Machine Learning Engineer
Job Description
Robert Half invites a Machine Learning Engineer to join onsite in Los Angeles, focusing on deploying and operating scalable ML infrastructure and GenAI/LLM systems. The role centers on MLOps platforms, feature stores, vector search, RAG, and CI/CD automation on Databricks. The position offers a competitive annual salary of USD 200,000 to 260,000, along with a comprehensive benefits package and opportunities for professional development.
Benefits
- Medical insurance
- Vision insurance
- Dental insurance
- Life insurance
- Disability insurance
- 401(k) plan
- Free online training
Responsibilities
- Lead the design, implementation, and ongoing maintenance of scalable ML infrastructure on Databricks, including MLflow for experiment tracking, a model registry, and model serving endpoints.
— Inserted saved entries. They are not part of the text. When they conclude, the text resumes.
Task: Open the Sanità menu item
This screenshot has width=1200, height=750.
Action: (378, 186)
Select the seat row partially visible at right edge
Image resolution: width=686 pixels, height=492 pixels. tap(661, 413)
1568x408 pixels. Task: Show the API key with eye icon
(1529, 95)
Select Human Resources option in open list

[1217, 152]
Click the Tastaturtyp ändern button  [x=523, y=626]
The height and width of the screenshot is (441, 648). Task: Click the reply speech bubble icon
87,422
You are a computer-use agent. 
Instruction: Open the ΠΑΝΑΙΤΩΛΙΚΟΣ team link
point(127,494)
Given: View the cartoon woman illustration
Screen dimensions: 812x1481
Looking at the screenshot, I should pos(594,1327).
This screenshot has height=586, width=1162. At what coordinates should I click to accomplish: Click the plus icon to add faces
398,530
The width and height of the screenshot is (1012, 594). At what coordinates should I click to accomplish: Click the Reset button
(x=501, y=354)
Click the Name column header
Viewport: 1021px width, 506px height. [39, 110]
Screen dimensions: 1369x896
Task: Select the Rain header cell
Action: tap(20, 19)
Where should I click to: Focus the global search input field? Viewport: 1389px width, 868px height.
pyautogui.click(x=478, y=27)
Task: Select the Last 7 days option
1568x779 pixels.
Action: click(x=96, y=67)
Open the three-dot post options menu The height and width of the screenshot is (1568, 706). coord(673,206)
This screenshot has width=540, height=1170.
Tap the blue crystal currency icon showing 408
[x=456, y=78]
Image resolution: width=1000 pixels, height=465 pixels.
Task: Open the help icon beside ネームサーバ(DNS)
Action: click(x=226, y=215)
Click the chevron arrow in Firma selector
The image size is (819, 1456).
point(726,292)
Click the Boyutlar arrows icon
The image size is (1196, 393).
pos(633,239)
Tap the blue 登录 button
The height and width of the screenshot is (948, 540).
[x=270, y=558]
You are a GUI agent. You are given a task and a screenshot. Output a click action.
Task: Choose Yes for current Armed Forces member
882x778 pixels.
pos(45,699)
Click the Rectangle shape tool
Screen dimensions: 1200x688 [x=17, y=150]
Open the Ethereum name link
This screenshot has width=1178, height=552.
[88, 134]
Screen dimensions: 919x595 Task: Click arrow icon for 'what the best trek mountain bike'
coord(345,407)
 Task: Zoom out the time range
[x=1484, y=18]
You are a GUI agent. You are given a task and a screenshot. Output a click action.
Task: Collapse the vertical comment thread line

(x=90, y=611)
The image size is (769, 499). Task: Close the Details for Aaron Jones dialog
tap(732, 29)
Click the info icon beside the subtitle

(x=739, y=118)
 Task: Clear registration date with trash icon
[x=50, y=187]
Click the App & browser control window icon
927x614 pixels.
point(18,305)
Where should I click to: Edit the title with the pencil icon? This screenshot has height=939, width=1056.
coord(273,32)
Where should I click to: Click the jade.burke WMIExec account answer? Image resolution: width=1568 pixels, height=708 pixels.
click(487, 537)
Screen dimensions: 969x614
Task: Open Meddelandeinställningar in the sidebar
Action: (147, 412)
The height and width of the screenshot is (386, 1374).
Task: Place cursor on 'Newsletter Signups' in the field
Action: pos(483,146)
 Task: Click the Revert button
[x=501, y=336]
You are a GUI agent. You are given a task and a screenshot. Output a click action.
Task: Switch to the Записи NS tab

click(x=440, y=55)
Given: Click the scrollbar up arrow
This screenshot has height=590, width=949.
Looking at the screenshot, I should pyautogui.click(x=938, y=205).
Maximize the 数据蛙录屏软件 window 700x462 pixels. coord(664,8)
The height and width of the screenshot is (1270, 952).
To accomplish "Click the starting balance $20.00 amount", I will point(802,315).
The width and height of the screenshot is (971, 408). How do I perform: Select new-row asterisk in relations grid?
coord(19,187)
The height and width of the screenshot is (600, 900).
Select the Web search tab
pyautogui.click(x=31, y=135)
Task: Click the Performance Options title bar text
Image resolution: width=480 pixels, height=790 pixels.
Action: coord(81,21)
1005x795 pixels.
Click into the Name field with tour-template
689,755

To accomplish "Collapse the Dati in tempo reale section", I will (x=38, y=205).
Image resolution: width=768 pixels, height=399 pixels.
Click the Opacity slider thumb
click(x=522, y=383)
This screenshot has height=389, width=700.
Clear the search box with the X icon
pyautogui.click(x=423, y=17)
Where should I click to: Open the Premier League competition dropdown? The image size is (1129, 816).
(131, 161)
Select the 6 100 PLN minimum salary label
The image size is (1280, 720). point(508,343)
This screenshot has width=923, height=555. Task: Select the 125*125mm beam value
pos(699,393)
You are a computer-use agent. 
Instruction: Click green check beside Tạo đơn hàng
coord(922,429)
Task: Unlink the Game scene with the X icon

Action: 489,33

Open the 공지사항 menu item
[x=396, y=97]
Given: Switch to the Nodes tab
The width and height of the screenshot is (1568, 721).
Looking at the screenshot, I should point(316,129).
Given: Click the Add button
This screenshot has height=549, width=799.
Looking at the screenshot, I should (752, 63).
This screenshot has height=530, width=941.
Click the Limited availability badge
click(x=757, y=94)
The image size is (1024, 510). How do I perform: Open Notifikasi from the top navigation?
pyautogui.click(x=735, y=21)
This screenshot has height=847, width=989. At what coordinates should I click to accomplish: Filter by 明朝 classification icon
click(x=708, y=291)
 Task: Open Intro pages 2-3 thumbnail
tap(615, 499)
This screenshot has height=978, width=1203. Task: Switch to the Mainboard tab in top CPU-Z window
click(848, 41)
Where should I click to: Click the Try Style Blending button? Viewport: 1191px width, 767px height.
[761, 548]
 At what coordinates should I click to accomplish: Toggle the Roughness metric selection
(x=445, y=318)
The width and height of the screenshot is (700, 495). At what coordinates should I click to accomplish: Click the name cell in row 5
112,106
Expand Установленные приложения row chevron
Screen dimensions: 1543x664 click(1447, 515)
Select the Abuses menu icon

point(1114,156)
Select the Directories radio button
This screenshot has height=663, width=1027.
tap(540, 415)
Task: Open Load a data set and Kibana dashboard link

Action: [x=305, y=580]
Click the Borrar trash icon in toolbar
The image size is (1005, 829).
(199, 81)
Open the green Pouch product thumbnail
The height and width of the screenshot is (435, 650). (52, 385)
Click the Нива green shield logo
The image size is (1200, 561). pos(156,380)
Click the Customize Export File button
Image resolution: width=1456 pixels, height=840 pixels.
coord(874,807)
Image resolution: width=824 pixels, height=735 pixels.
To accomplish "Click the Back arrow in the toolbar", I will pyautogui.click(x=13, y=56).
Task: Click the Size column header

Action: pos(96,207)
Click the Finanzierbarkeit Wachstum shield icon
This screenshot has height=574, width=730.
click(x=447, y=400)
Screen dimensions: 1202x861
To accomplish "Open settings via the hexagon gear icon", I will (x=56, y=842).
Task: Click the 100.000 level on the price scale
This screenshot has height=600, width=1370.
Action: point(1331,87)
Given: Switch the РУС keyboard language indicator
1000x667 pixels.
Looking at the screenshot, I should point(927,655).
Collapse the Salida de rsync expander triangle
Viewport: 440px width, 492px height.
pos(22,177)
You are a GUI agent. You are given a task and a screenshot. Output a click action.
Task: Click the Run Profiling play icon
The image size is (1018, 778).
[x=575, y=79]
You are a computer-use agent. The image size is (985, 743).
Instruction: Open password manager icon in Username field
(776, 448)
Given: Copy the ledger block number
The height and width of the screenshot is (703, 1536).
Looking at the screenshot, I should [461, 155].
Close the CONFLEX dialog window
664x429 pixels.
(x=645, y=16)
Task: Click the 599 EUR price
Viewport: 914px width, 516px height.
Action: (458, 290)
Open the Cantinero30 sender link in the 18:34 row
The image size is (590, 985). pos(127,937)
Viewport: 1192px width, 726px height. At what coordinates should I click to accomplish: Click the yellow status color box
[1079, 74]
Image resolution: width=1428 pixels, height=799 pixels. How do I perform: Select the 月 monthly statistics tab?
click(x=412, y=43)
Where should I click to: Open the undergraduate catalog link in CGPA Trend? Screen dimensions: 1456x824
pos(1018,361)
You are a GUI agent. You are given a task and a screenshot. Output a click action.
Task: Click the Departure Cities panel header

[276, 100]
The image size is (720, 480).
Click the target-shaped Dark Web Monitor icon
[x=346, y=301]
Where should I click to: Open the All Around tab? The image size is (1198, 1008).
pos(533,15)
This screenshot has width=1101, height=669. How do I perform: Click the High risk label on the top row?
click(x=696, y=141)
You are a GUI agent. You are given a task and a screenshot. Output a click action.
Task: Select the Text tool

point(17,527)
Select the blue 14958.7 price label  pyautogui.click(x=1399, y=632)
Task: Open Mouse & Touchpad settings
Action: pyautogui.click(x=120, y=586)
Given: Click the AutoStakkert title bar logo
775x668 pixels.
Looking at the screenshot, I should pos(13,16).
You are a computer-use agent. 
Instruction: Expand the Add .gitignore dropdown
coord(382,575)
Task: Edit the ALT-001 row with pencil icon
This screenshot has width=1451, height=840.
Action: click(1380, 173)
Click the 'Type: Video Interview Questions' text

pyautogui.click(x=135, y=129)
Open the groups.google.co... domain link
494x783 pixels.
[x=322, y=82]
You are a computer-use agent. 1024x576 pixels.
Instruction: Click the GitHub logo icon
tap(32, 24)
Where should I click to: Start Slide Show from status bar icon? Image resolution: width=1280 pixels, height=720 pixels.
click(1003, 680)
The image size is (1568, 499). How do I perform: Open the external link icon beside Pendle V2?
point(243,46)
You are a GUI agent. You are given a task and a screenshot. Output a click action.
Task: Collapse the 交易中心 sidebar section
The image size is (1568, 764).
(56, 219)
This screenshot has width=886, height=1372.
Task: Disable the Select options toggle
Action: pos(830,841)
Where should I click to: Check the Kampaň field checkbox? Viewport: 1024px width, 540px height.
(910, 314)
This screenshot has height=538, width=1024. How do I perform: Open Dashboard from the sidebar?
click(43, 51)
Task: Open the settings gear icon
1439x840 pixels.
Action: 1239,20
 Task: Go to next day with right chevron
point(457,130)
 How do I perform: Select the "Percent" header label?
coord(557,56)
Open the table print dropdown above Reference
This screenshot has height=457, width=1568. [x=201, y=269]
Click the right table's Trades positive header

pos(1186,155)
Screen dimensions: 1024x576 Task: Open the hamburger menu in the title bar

- Oversee the development of the ML Ops platform and automated pipelines for deploying, monitoring, and maintaining models in production environments.
- Implement robust solutions for model versioning, systematic retraining, and artifact management using Databricks Unity Catalog for ML governance.
- Design and manage Databricks Feature Store to ensure consistent feature engineering across training and inference pipelines.
- Architect and implement Retrieval-Augmented Generation (RAG) systems for document Q&A, enabling business teams to query fund documents, investor letters, and market research.
- Design, deploy, and manage vector database solutions (Databricks Vector Search, Pinecone, or similar) for semantic search and retrieval across enterprise documents.
- Lead LLM fine-tuning and customization initiatives, training models like Claude or open-source alternatives with CIM proprietary data while ensuring data privacy and compliance.
- Develop and optimize document processing pipelines including PDF parsing, chunking strategies, and embedding generation for RAG applications.
- Implement prompt engineering best practices and LLM evaluation frameworks to ensure output quality, relevance, and factual accuracy.
- Build guardrails and safety measures for GenAI applications, including hallucination detection, output validation, and source attribution.
- Design and implement extensive automation across the ML workflow, covering model training, testing, validation, and deployment using Databricks Workflows and Asset Bundles.
- Set up robust CI/CD pipelines for both traditional ML models and GenAI applications, leveraging GitHub Actions, Azure DevOps, or similar tools.
- Automate complex data and model workflows utilizing orchestration tools such as Airflow, Prefect, or Databricks Workflows.
Technologies
- Databricks
- MLflow
- Databricks Unity Catalog
- Databricks Feature Store
- Databricks Vector Search
- Pinecone
- Claude
- GitHub Actions
- Azure DevOps
- Airflow
- Prefect
- Databricks Workflows
- Asset Bundles
- Python
- TensorFlow